MATERIAL SHOWN section start

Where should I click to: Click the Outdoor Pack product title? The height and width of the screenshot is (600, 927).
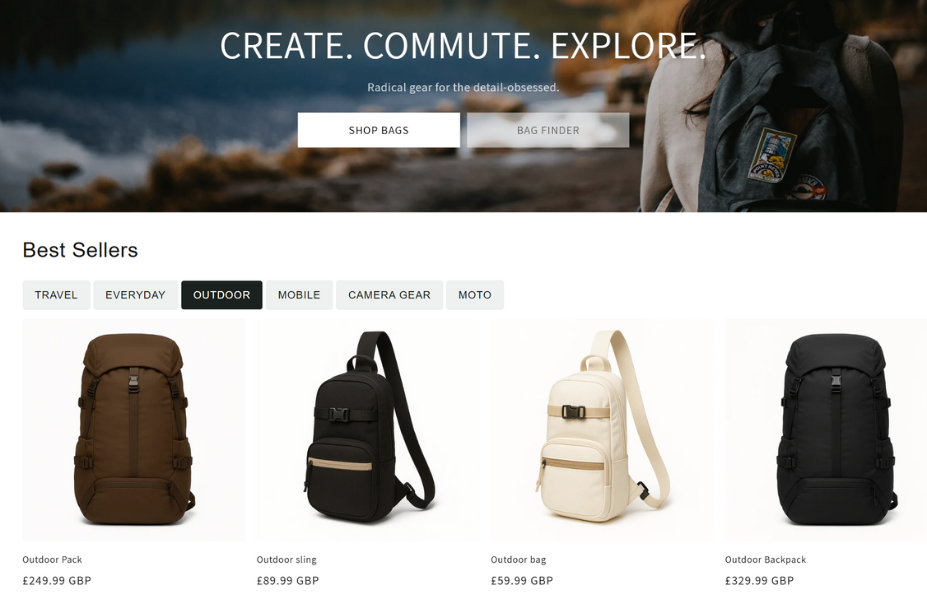[x=52, y=559]
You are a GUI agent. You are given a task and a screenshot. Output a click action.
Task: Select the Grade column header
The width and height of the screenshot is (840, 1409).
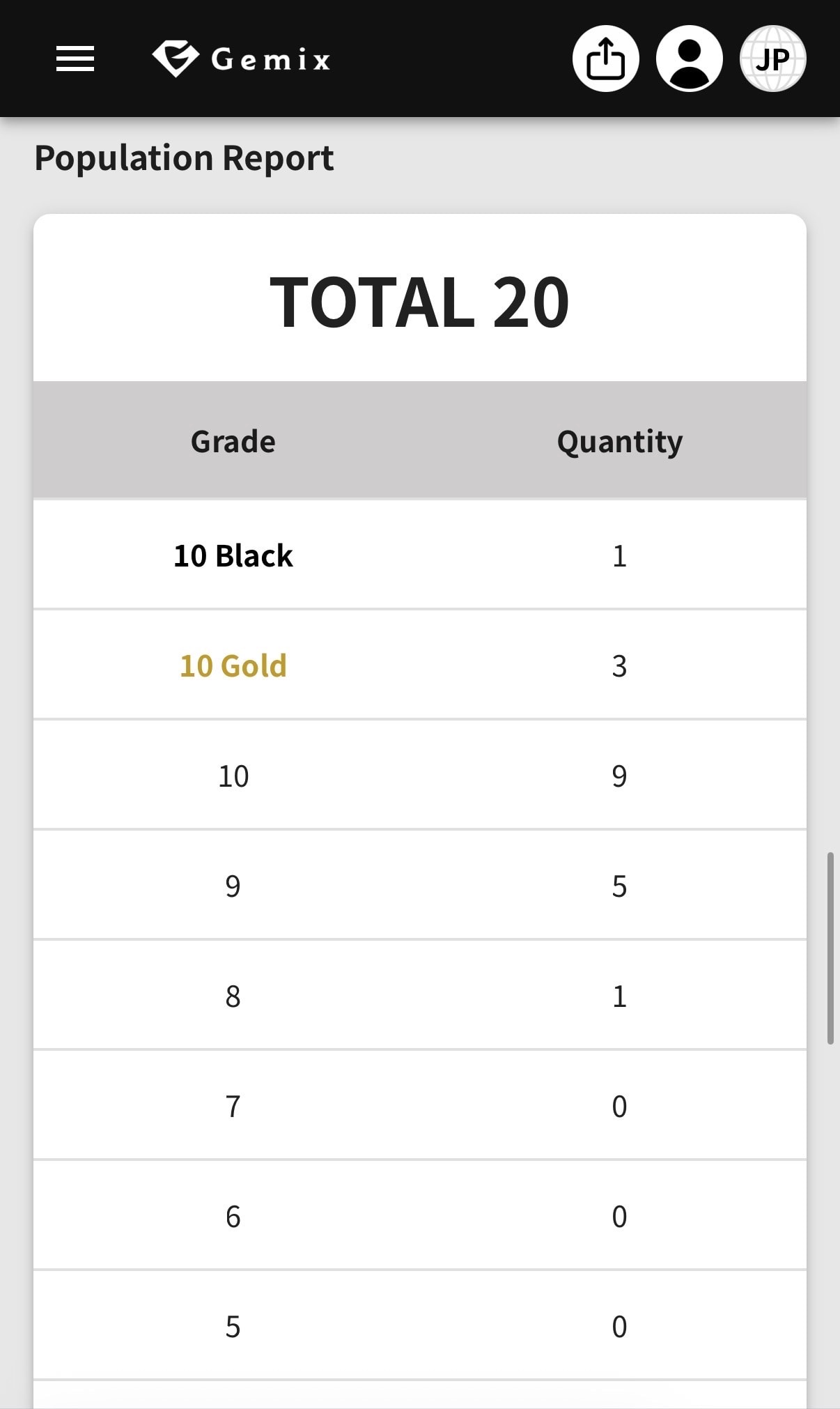[x=233, y=441]
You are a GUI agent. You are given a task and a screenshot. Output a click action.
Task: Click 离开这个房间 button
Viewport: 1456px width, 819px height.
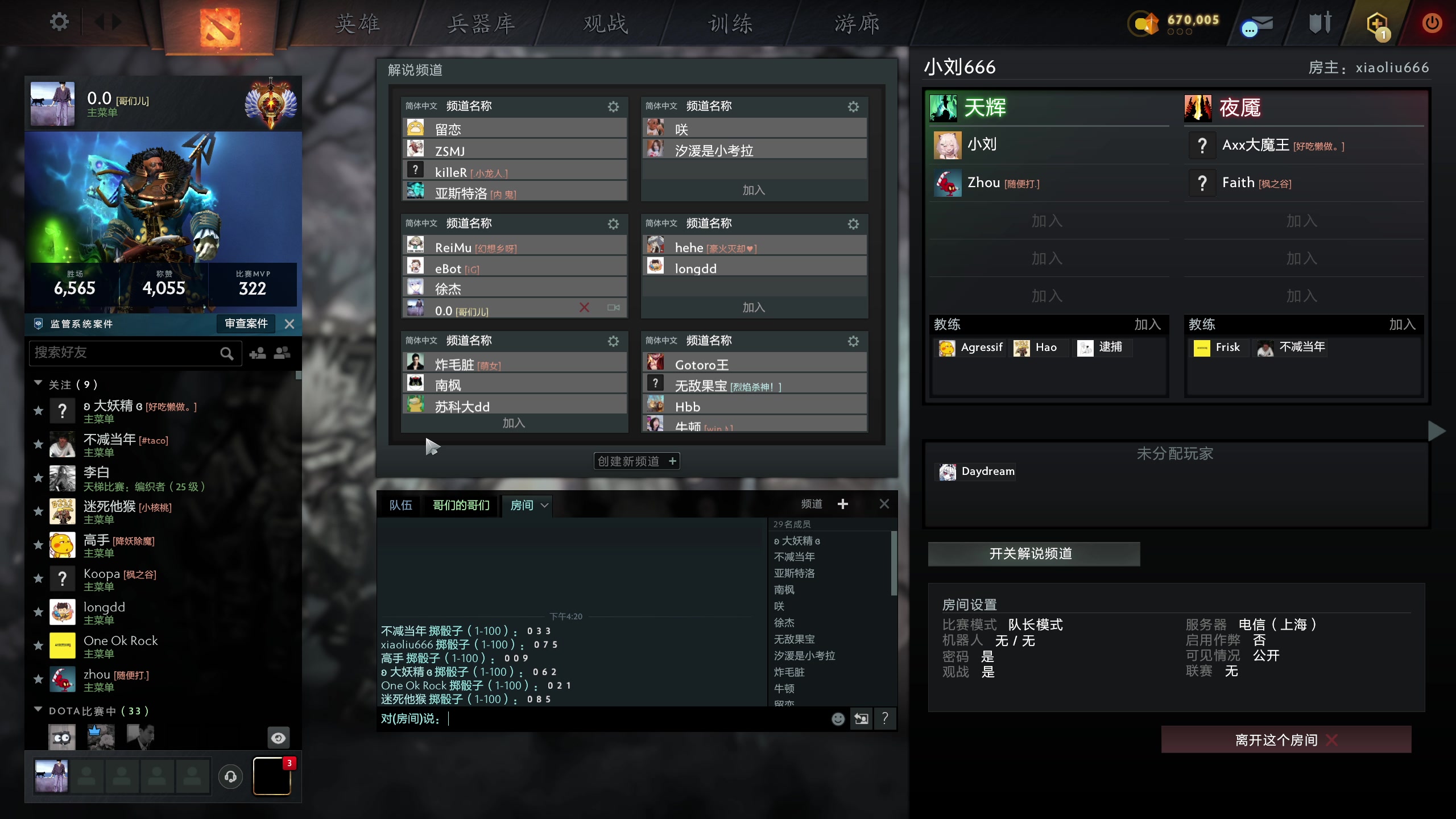tap(1286, 739)
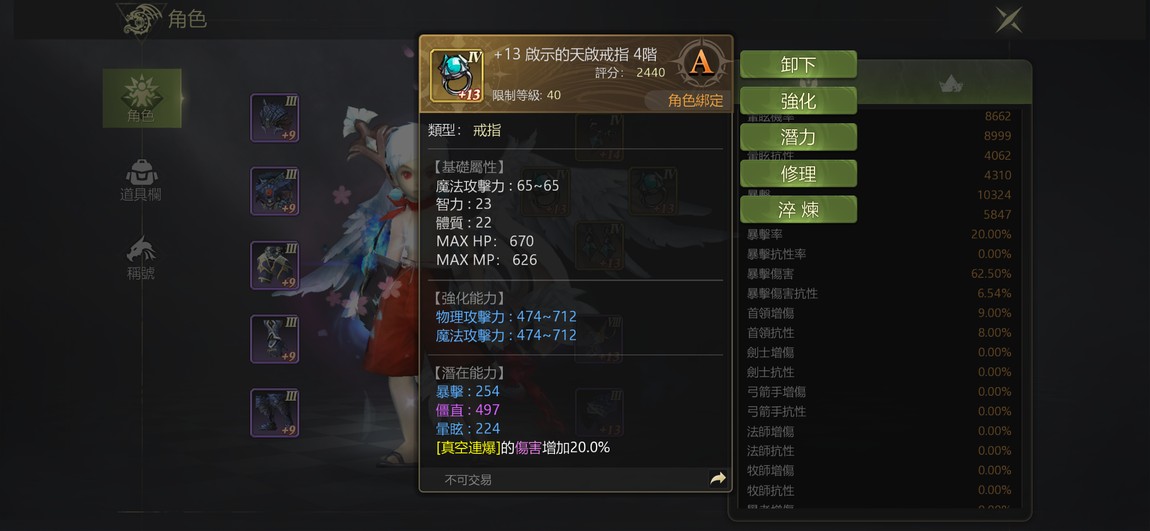Screen dimensions: 1150x531
Task: Select the fourth +9 gloves equipment slot
Action: click(274, 339)
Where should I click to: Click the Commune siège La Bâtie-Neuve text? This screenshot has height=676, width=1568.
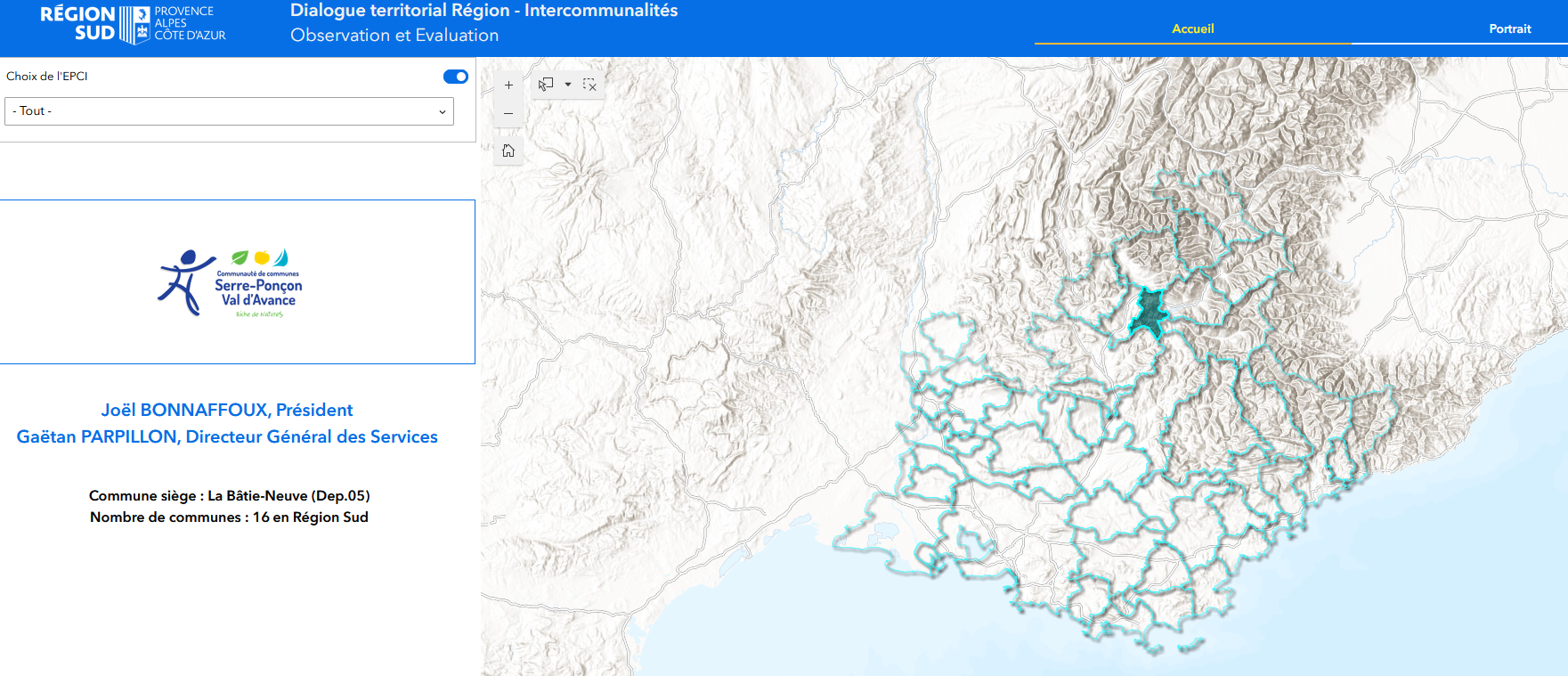[229, 496]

MATERIAL SHOWN section end

→ **YOUR INSTRUCTIONS**: Your output should be the records above, duplicated exactly and picture-free.

→ **THE COMPLETED TASK**:
Where should I click to: Click the Outdoor Pack product title? The height and width of the screenshot is (600, 927).
[x=52, y=559]
You are a GUI agent. You are given a task and a screenshot. Output a click action.
Task: Select the Grade column header
The width and height of the screenshot is (840, 1409).
[x=233, y=441]
You are a GUI agent. You are given a task and a screenshot. Output a click action.
Task: Click 离开这个房间 button
Viewport: 1456px width, 819px height.
tap(1286, 739)
Screen dimensions: 1150x531
Task: Select the fourth +9 gloves equipment slot
Action: click(274, 339)
Where should I click to: Click the Commune siège La Bâtie-Neuve text? This screenshot has height=676, width=1568.
[229, 496]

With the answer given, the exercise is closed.